# Exploration: *Défi / Quiz du Jour* Results

This notebook helps you: 
1. Inspect which quiz is mapped to a given date in the local SQLite DB.
2. Load your locally recorded attempts & derived leaderboard (using `QuizDB.daily_table`).
3. Fetch the public daily archive page, extract the massive embedded JSON-like ranking payload, and parse it.
4. Locate a specific player's performance (e.g. `BastienZim`).
5. (Optional) Compare local stored attempt vs. public archive score/duration.

> Run the cells top-to-bottom. Adjust the `TARGET_DATE` and `PLAYER` variables as needed.

In [1]:
# Imports & path setup
import sys, re, json, math, statistics, textwrap
from pathlib import Path
BASE = Path('..').resolve()  # notebook in notebooks/ -> go up one level
if str(BASE) not in sys.path:
    sys.path.insert(0, str(BASE))
from src.database import QuizDB
from src.scraper import QuizypediaScraper
from src.utils import RateLimiter
print('Sys path ok. Project root:', BASE)

Sys path ok.

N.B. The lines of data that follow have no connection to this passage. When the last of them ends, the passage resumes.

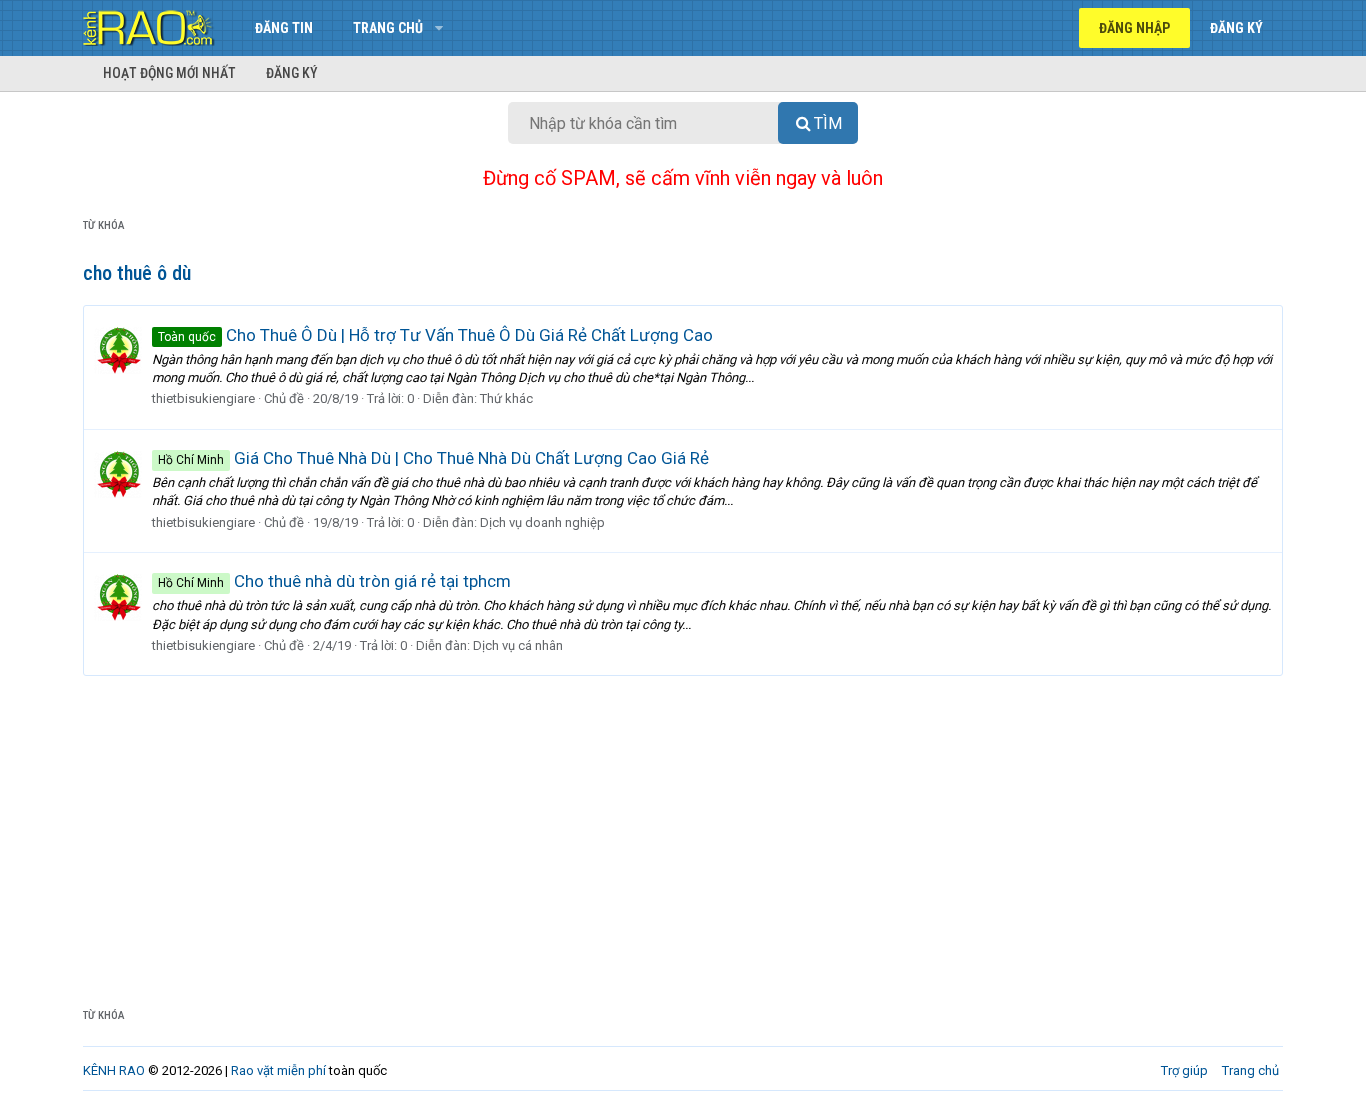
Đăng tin (284, 28)
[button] (438, 28)
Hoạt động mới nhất (169, 73)
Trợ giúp (1184, 1070)
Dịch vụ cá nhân (518, 645)
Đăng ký (292, 73)
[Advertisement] (683, 826)
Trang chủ (388, 28)
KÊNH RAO (114, 1070)
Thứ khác (506, 398)
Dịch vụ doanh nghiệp (542, 522)
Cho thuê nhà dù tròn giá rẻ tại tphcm (334, 581)
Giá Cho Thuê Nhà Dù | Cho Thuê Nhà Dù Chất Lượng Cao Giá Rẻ (433, 458)
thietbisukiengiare (203, 398)
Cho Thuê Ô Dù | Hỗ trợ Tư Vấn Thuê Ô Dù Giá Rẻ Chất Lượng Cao (435, 335)
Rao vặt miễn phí (278, 1070)
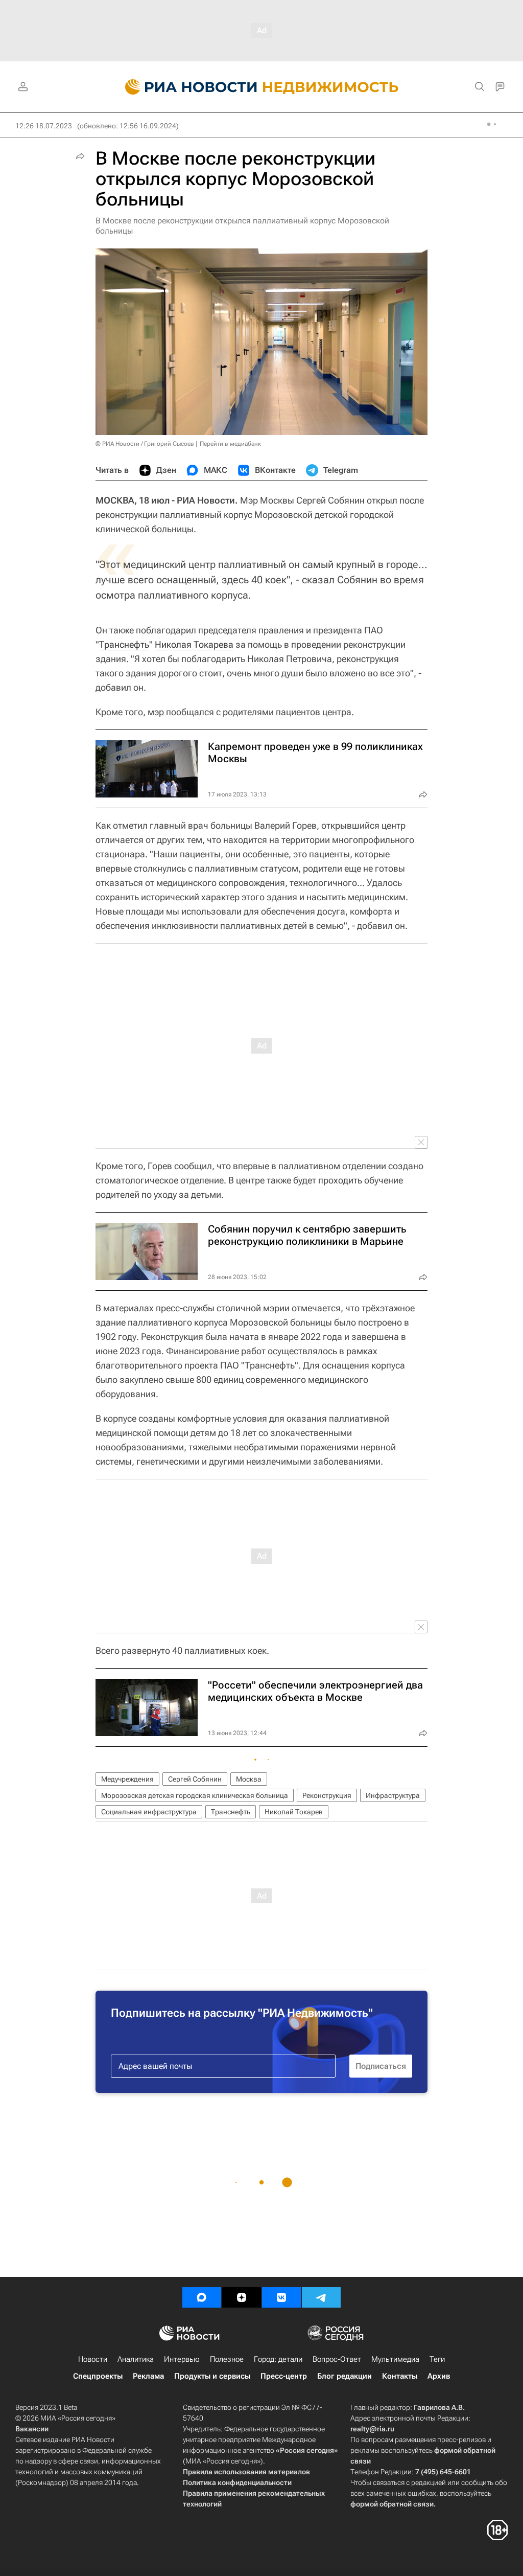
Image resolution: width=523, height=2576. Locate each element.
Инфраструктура (393, 1795)
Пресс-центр (283, 2376)
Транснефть (124, 644)
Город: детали (278, 2359)
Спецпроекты (98, 2376)
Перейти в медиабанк (230, 443)
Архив (438, 2376)
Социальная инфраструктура (149, 1812)
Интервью (182, 2359)
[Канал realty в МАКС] (201, 2297)
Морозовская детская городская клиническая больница (194, 1795)
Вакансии (32, 2429)
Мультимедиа (395, 2359)
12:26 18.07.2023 (43, 126)
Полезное (227, 2359)
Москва (249, 1779)
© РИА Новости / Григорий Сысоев (145, 443)
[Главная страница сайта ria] (185, 86)
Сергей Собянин (195, 1779)
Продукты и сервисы (212, 2376)
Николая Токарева (194, 644)
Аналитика (135, 2359)
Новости (92, 2359)
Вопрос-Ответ (337, 2359)
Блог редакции (344, 2376)
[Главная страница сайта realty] (262, 86)
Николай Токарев (294, 1812)
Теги (437, 2359)
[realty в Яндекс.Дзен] (241, 2297)
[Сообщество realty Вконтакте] (281, 2297)
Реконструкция (326, 1795)
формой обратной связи (392, 2504)
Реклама (148, 2376)
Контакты (399, 2376)
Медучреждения (127, 1779)
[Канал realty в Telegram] (321, 2297)
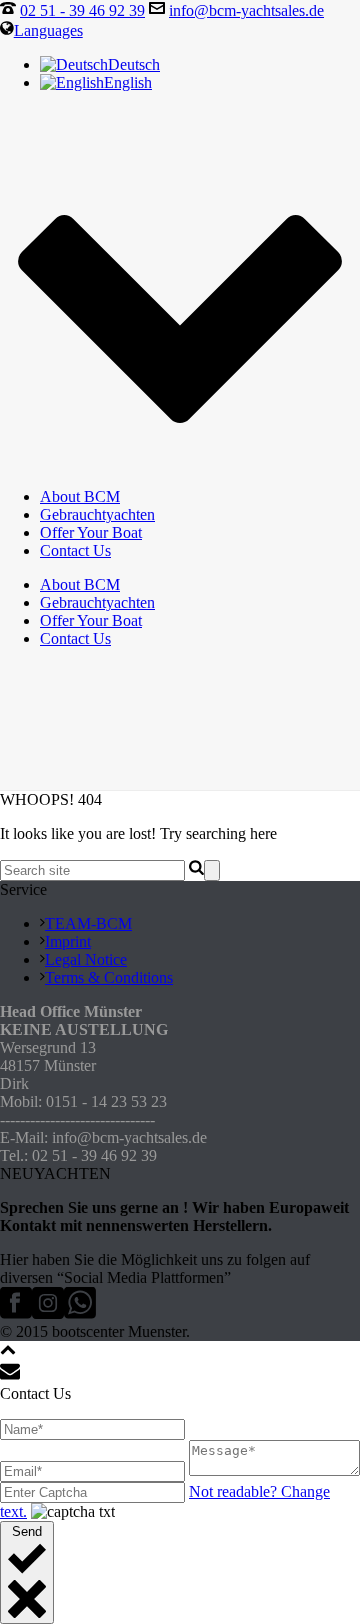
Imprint (68, 941)
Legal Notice (86, 959)
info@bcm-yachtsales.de (246, 10)
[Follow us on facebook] (16, 1313)
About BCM (80, 496)
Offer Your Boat (91, 532)
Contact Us (75, 550)
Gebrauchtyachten (97, 514)
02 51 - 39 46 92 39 (82, 10)
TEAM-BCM (88, 923)
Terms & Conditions (109, 977)
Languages (48, 30)
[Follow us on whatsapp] (80, 1313)
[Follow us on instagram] (48, 1313)
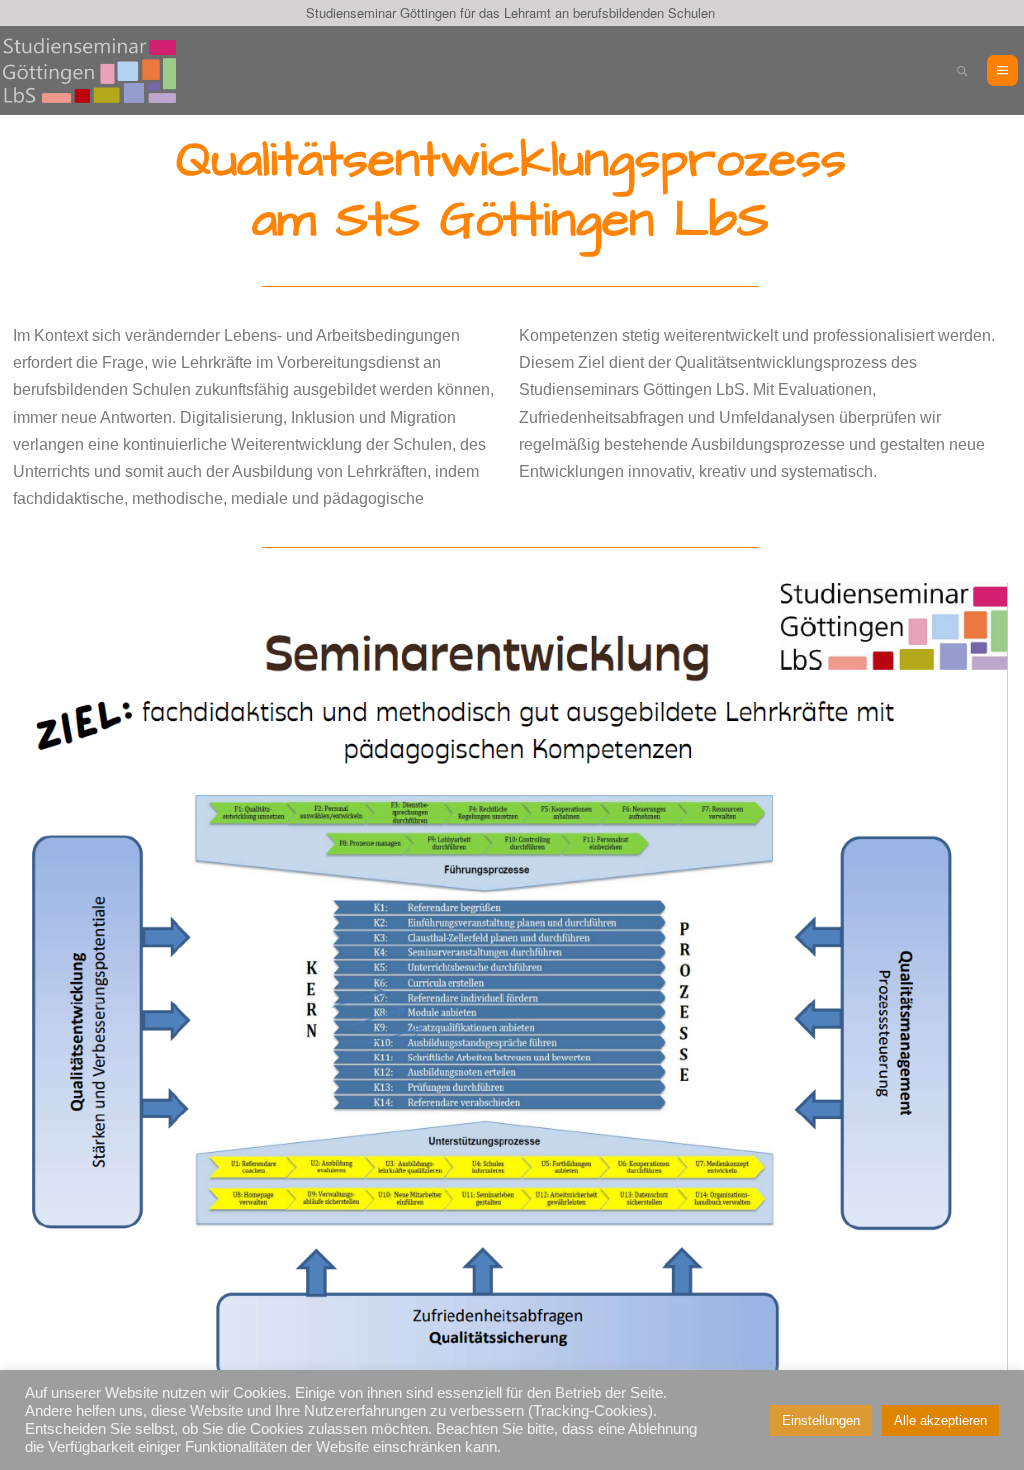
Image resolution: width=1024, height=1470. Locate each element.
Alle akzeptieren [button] (940, 1420)
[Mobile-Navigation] (1002, 70)
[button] (962, 70)
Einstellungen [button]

Project root: /home/bastienzim/Documents/perso/fan2quizz


In [2]:
# Parameters
DB_PATH = '../db/quizypedia.db'   # adjust if needed
TARGET_DATE = '2025-10-14'        # YYYY-MM-DD
PLAYER = 'BastienZim'             # Player nickname to locate in archive
QUIZ_TOTAL_FALLBACK = 20          # If total questions not obvious in archive entry
print(DB_PATH, TARGET_DATE, PLAYER)

../db/quizypedia.db 2025-10-14 BastienZim


In [3]:
# 1. Inspect daily quiz mapping
from pprint import pprint

db = QuizDB(DB_PATH)
quiz_id = db.get_daily_quiz(TARGET_DATE)
if quiz_id is None:
    print(f"No daily quiz set locally for {TARGET_DATE}. You can set one via CLI:")
    print(f"  python -m src.cli set-daily --date {TARGET_DATE} --quiz-id <id>")
else:
    quiz = db.get_quiz(quiz_id)
    title = quiz['title'] if quiz else '(missing)'
    print(f"Date {TARGET_DATE} -> quiz_id={quiz_id}: {title}")
    if quiz:
        print('Tags:', ', '.join(quiz['tags']))
        print('Questions:', len(quiz['questions']))

No daily quiz set locally for 2025-10-14. You can set one via CLI:
  python -m src.cli set-daily --date 2025-10-14 --quiz-id <id>


In [4]:
# 2. Local leaderboard (derived from attempts)
table = db.daily_table(TARGET_DATE) if quiz_id else []
if not table:
    print('No local attempts / leaderboard entries for this date yet.')
else:
    print('Local derived leaderboard:')
    for rank, row in enumerate(table, start=1):
        player, best_score, total, attempts, best_duration, external_rank = row
        print(f'{rank:>3} {player:<15} {best_score}/{total} attempts={attempts} dur={best_duration} rank={external_rank}')

No local attempts / leaderboard entries for this date yet.


In [5]:
# 3. Fetch archive page & capture embedded ranking payload
scraper = QuizypediaScraper(rate_limiter=RateLimiter(0.2))
html = scraper.get_daily_archive_html(int(TARGET_DATE[0:4]), int(TARGET_DATE[5:7]), int(TARGET_DATE[8:10]))
print(f'Archive HTML length: {len(html)} bytes')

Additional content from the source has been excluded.